» **TAREFA**
Retome o texto sobre as cotas nos cursos de Medicina e Direito da UNIR, continuando-o a partir da última frase apresentada.

» **TRECHO DO TEXTO**

%%

Atualmente é possível observar que mudanças impulsionadas pelas legislações, mesmo que não na proporção que deveriam ocorrer, têm surgido na sociedade, com destaque aos grupos minoritários1 – negros e indígenas. Daí esta pesquisa compor o escopo dos estudos, visando entender como esses dois grupos passaram a ser atendidos por meio de políticas públicas do Governo Federal, mas também propondo compreender os movimentos sociais que se voltam à inclusão de negros e indígenas.

Dentre as políticas públicas educacionais há aquelas destinadas aos grupos minoritários, direcionadas ao acesso à educação, especificamente as ações afirmativas instituídas em reserva de vagas, as conhecidas cotas, materializada na Lei n. 12.711, de 29 de agosto de 2012. Nessa perspectiva, grande parte das instituições públicas de ensino, incluindo as federais, adotam as cotas como política de ação afirmativa com o objetivo de ampliar o acesso às suas vagas para as pessoas que fazem parte de grupos minoritários, vinculando ou não cota social e/ou cota racial. Ou seja, é possível as instituições de ensino utilizarem as cotas rígidas, quando utilizam apenas um critério, ou as cotas flexíveis, quando vinculam mais critérios, como raça/etnia e classe social.

Essa política, apesar das críticas e pontos falhos, é realidade até o momento, embora possa ser revogada a qualquer tempo em decorrência da alternância do Governo Federal (2019), precisando ser respeitada, pois a diversidade é educativa e conviver com diferentes é parte integrante de uma educação inclusiva para o século XXI. Dessa forma, a pesquisa teve como propósito apresentar se a situação real do processo de inclusão, por meio da Lei n. 12.711/2012, é de fato condizente com a realidade dos negros e indígenas, conferindo sua plena efetividade, o acesso à justiça e o ingresso dos negros e indígenas nos cursos de maior concorrência – Medicina e Direito – da UNIR.

3 AS COTAS NA UNIR NOS CURSOS DE MEDICINA E DIREITO

A principal regra quando se aplica a Lei n. 12.711/2012 é justamente a “origem escolar” da pessoa que está concorrendo a uma vaga nas cotas. É necessário que o educando tenha estudado integralmente o ensino médio em escolas públicas. Essa regra está pautada justamente no fato de que os alunos de escolas particulares têm uma qualidade melhor de ensino, uma vez que normalmente são preparados desde cedo para o vestibular e o ENEM. Dentro de um processo meritocrático de ingresso no ensino superior público, os discentes de escolas públicas, em uma óbvia desvantagem, teriam dificuldade de ingressar.

Para ilustrar a questão, apresentamos alguns gráficos da ampla concorrência dos cursos de Direito e Medicina da UNIR. Na ampla concorrência, que é um percentual a ser preenchido por candidatos que não se enquadram nas vagas das ações afirmativas, as vagas são ocupadas pelos alunos que obtiveram as maiores notas no ENEM. O Gráfico 1 dá uma clara ideia do que acontece nas vagas destinadas à ampla concorrência. Ao analisarmos o ano de 2017, reforçamos a conclusão de que as vagas da ampla concorrência foram ocupadas majoritariamente por estudantes de escolas privadas de ensino.

%%

» **DADOS EXTRAÍDOS**
%%

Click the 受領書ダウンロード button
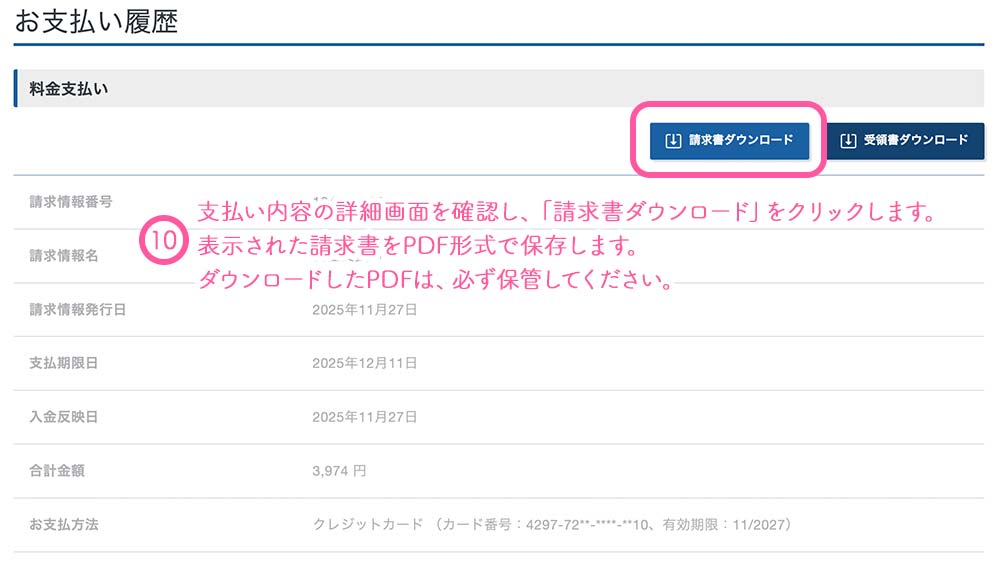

%%
%%

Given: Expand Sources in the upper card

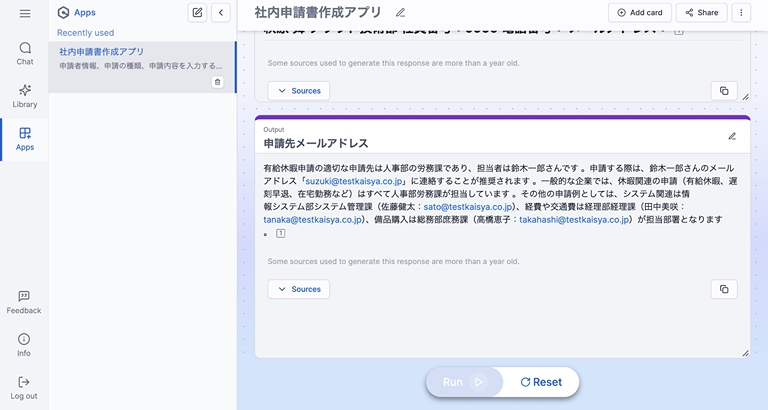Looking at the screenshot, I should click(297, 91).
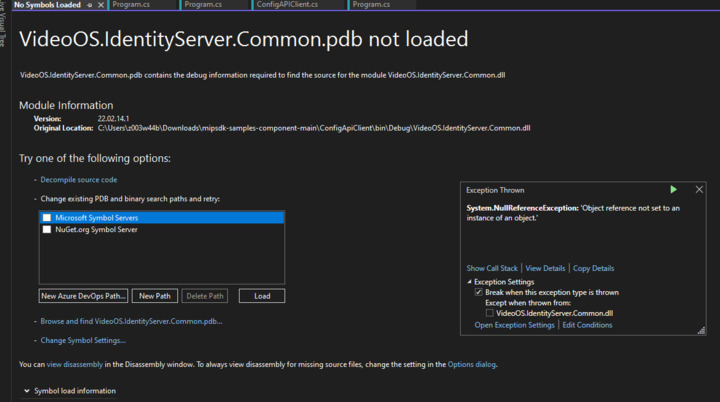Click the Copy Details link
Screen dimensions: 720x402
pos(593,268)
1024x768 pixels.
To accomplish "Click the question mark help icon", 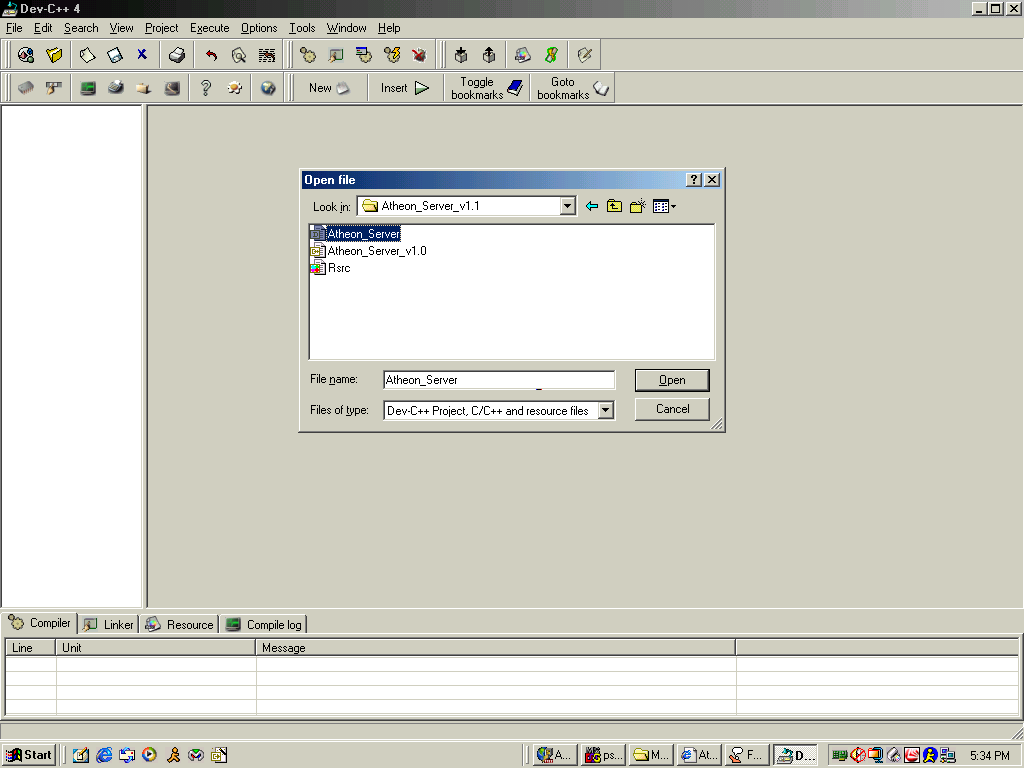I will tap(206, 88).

%%

» **RESPOSTA ESCRITA**
Gráfico 1
– Curso de Direito
Fonte: Organizado pelas autoras com dados da UNIR (2018).

De acordo com o resultado dos dados obtidos, os alunos do curso de Direito do ano de 2017 que ingressaram pela ampla concorrência ocuparam 74% das vagas dessa modalidade, percentual preenchido pelos aprendizes com as melhores notas e que frequentaram escolas particulares. Apenas 26% das vagas da ampla concorrência foram ocupadas por alunos de escolas públicas. Quando direcionamos a análise dos discentes que ingressaram pela ampla concorrência no curso de Medicina em 2017 e comparamos com o curso de Direito, obtivemos dados ainda mais alarmantes.


Gráfico 2
– Curso de Medicina
Fonte: Organizado pelas autoras com dados da UNIR (2018).

Dos 20 alunos matriculados na ampla concorrência, 95% deles eram de escolas particulares, sendo apenas 5% oriundos de escolas públicas. Se o sistema de ingresso da UNIR fosse única e exclusivamente meritocrático (maior nota), possivelmente teríamos nos cursos de Direito e Medicina as vagas quase todas ocupadas por alunos de escolas privadas. Isso estaria condizente com a afirmação de Bertúlio (2012, p. 50): “Universidade brasileira sempre foi um espaço de méritos, que era ocupado exclusivamente pela elite intelectual do país”.

Paulo Freire (2014) adverte que sociedades como a brasileira geram ideologias em que a culpa pelo fracasso e insucesso das pessoas é do próprio indivíduo; fracassado como profissional, fracassado como estudante. A culpa nunca é da estrutura e de como a sociedade funciona.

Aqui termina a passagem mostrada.